What this task involves: Can you reproduce the data between the lines holding "Task: Change boarding station details" and "Action: tap(190, 204)", inclusive, with "tab" swapped for "pane" and nothing else altered?

Material supplied:
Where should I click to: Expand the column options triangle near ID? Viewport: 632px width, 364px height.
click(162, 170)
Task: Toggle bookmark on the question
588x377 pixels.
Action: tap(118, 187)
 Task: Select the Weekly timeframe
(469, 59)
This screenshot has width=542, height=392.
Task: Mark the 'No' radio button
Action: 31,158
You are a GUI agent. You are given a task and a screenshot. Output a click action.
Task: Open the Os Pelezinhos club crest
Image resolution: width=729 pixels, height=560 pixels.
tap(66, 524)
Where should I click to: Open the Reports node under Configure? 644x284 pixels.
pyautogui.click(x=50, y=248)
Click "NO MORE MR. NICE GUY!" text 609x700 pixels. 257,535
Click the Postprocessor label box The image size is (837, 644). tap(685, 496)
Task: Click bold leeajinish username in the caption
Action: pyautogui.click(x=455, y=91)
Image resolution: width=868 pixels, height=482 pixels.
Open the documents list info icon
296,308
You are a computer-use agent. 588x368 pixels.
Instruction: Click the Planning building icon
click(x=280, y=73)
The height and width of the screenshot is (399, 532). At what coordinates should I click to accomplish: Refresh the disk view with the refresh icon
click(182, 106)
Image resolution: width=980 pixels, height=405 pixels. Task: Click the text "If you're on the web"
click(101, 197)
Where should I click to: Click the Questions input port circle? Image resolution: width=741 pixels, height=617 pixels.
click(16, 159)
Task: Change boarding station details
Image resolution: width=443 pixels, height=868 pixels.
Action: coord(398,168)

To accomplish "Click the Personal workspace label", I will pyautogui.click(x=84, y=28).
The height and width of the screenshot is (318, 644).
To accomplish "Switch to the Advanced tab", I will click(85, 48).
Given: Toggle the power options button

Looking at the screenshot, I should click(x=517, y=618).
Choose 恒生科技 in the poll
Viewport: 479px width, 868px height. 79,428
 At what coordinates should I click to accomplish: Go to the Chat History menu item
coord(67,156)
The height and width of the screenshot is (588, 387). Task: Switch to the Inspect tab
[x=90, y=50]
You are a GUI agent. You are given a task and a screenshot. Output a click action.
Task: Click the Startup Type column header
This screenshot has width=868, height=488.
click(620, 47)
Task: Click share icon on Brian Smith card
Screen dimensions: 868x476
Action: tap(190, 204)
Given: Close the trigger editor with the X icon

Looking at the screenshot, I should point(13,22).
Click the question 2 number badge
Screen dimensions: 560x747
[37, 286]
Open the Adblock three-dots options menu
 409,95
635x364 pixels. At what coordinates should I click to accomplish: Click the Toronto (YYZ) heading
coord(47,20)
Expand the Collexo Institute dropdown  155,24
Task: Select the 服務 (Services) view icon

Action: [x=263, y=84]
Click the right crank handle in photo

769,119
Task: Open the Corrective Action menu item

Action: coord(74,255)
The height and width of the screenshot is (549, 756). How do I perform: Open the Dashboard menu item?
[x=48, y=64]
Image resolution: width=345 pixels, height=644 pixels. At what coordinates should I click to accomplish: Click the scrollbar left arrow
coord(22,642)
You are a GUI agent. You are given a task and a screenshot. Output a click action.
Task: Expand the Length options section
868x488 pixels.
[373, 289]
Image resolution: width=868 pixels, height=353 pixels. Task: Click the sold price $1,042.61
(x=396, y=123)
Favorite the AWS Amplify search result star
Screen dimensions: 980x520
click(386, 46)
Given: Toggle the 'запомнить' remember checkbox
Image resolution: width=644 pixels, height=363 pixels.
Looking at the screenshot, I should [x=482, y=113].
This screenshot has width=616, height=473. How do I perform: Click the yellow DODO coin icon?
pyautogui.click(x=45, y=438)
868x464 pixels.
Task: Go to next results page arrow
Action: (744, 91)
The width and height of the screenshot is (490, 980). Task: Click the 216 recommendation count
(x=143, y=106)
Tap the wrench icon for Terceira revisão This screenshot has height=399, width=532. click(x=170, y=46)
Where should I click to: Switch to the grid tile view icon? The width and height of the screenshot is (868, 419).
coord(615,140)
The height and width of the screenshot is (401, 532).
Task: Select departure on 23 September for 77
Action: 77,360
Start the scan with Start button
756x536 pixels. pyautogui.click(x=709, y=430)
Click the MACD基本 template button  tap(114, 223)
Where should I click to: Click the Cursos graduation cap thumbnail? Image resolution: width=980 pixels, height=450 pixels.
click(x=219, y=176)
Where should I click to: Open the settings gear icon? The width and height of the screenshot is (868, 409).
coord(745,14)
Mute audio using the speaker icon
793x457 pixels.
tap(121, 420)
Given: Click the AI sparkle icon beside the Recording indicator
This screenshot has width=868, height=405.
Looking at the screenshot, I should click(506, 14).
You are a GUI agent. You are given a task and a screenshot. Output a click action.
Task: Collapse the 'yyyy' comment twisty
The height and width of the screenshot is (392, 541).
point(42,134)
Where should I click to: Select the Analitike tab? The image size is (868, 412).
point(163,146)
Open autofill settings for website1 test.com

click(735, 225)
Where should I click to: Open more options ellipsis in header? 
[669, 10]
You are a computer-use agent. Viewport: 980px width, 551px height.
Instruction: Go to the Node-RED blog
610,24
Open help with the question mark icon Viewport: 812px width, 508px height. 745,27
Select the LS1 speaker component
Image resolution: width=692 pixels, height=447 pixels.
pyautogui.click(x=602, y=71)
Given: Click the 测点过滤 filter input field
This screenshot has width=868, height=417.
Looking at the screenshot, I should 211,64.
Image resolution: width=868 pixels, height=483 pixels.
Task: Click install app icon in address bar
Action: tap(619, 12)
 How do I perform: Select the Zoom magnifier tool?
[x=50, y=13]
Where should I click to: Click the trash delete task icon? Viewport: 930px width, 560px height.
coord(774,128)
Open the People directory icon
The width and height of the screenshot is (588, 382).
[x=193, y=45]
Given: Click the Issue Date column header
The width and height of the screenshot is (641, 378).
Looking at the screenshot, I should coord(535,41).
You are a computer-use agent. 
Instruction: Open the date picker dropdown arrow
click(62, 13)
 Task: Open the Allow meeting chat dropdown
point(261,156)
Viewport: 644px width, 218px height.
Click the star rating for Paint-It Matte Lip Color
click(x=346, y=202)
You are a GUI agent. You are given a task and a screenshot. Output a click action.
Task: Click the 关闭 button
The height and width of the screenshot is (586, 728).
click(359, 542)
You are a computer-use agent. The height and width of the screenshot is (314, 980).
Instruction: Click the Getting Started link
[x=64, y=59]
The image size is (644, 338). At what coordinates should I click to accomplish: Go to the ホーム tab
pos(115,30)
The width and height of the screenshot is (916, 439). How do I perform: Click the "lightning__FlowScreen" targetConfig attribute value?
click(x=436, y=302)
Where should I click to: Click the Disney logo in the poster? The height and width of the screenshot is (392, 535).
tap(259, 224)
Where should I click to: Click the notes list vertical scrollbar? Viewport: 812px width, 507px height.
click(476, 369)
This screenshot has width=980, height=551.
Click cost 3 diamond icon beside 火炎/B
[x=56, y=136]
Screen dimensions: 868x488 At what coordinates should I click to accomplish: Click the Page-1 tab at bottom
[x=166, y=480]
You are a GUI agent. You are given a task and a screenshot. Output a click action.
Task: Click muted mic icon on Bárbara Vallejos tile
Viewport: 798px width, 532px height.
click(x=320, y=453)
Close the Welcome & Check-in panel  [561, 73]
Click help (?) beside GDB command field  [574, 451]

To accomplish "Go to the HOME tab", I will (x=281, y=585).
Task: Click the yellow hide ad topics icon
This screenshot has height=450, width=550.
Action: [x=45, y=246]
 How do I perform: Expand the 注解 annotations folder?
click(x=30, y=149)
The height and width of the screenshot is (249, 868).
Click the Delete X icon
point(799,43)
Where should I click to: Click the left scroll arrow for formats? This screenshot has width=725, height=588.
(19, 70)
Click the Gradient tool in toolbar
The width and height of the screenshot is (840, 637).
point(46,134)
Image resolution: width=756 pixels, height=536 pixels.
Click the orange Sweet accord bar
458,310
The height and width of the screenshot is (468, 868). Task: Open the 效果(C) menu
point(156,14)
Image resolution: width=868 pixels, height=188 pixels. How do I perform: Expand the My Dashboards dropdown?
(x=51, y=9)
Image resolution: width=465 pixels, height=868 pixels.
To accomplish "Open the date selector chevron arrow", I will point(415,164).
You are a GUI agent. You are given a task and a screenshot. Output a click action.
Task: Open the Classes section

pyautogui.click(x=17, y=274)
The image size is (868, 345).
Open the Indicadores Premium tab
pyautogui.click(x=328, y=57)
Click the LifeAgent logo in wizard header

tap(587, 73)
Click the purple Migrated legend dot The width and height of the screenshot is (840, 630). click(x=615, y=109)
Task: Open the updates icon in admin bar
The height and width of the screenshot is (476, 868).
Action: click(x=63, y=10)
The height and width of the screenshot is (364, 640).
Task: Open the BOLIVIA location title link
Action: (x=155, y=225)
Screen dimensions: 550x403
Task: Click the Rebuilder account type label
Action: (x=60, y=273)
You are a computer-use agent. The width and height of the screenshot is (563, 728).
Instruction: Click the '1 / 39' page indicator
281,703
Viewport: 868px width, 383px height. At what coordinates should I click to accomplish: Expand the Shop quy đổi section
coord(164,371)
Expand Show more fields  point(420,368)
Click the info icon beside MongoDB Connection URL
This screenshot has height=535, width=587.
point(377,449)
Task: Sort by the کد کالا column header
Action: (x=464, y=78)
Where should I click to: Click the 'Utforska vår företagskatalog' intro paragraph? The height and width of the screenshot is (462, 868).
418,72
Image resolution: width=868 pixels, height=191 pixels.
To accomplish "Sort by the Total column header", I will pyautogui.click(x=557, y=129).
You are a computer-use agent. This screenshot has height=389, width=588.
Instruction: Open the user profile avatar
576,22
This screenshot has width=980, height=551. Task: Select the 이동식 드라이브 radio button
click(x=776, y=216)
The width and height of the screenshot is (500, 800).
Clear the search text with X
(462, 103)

Response:
Task: Change boarding station details
Image resolution: width=443 pixels, height=868 pixels.
Action: coord(398,168)

To accomplish "Click the Personal workspace label", I will pyautogui.click(x=84, y=28).
The height and width of the screenshot is (318, 644).
To accomplish "Switch to the Advanced pane", I will click(85, 48).
Given: Toggle the power options button

Looking at the screenshot, I should click(x=517, y=618).
Choose 恒生科技 in the poll
Viewport: 479px width, 868px height. 79,428
 At what coordinates should I click to accomplish: Go to the Chat History menu item
coord(67,156)
The height and width of the screenshot is (588, 387). Task: Switch to the Inspect pane
[x=90, y=50]
You are a GUI agent. You are given a task and a screenshot. Output a click action.
Task: Click the Startup Type column header
This screenshot has width=868, height=488.
click(620, 47)
Task: Click share icon on Brian Smith card
Screen dimensions: 868x476
Action: tap(190, 204)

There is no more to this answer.